Your instructions: Drop every image and restate the entries below word for word.

Dataset:
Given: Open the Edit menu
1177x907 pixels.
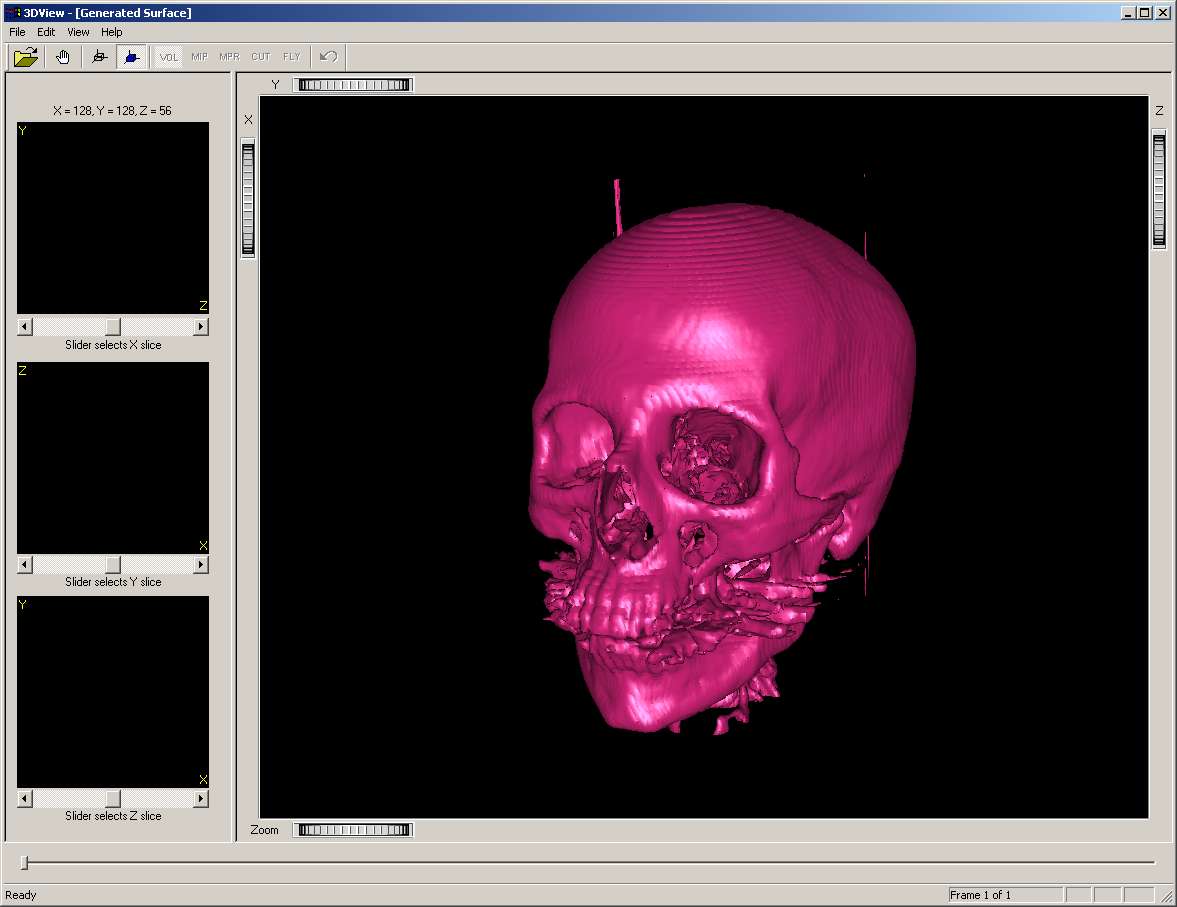Looking at the screenshot, I should tap(46, 32).
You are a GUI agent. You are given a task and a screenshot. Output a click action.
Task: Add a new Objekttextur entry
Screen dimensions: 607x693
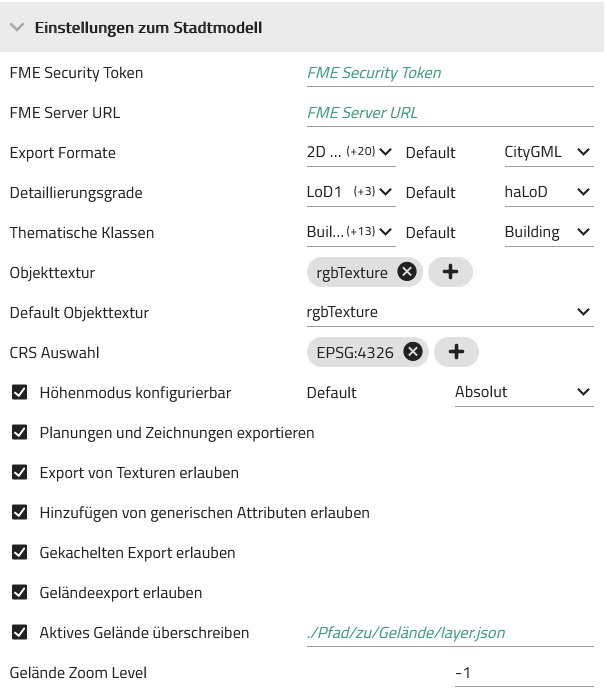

Answer box:
Given: Open the Edit menu
1177x907 pixels.
Looking at the screenshot, I should tap(46, 32).
You are a GUI agent. You are given a task and a screenshot. Output a click action.
Task: Add a new Objekttextur entry
Screen dimensions: 607x693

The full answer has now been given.